- [Aim]:
Reproduce each of the rows below word for word, leaving out the pictures.

- [Extracted material]:
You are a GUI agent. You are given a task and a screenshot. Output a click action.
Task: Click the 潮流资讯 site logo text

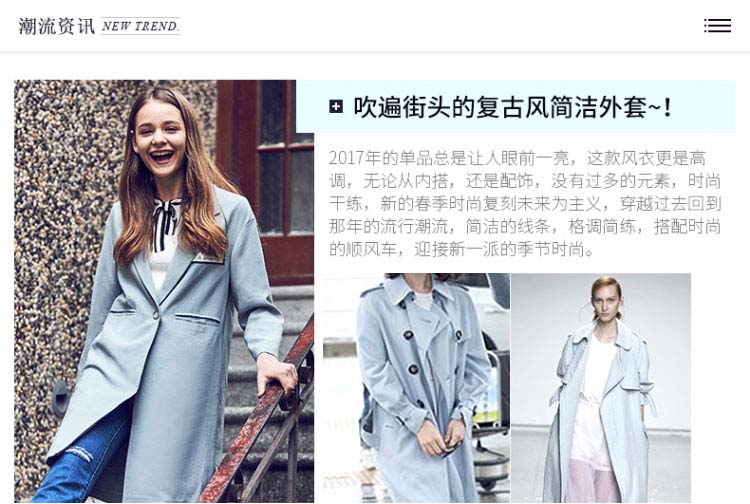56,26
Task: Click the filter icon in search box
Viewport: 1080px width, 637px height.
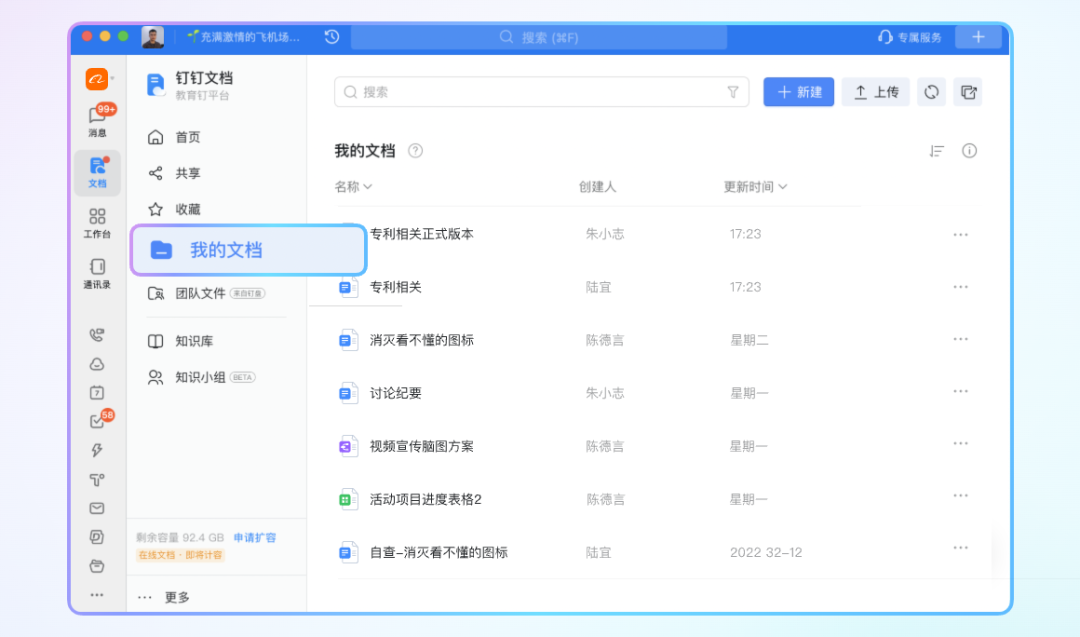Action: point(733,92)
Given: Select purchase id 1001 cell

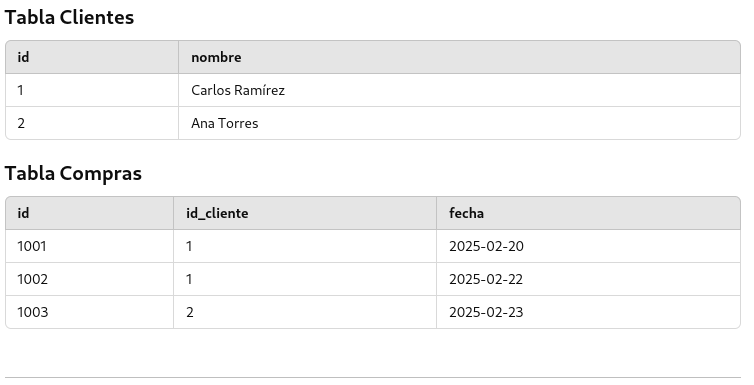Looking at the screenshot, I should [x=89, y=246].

- [Expected output]:
You are a GUI agent. You are given a task and a screenshot. Output a click action.
Task: Click the 潮流资讯 site logo text

56,26
Task: Click the filter icon in search box
Viewport: 1080px width, 637px height.
Action: point(733,92)
Given: Select purchase id 1001 cell

Looking at the screenshot, I should [x=89, y=246].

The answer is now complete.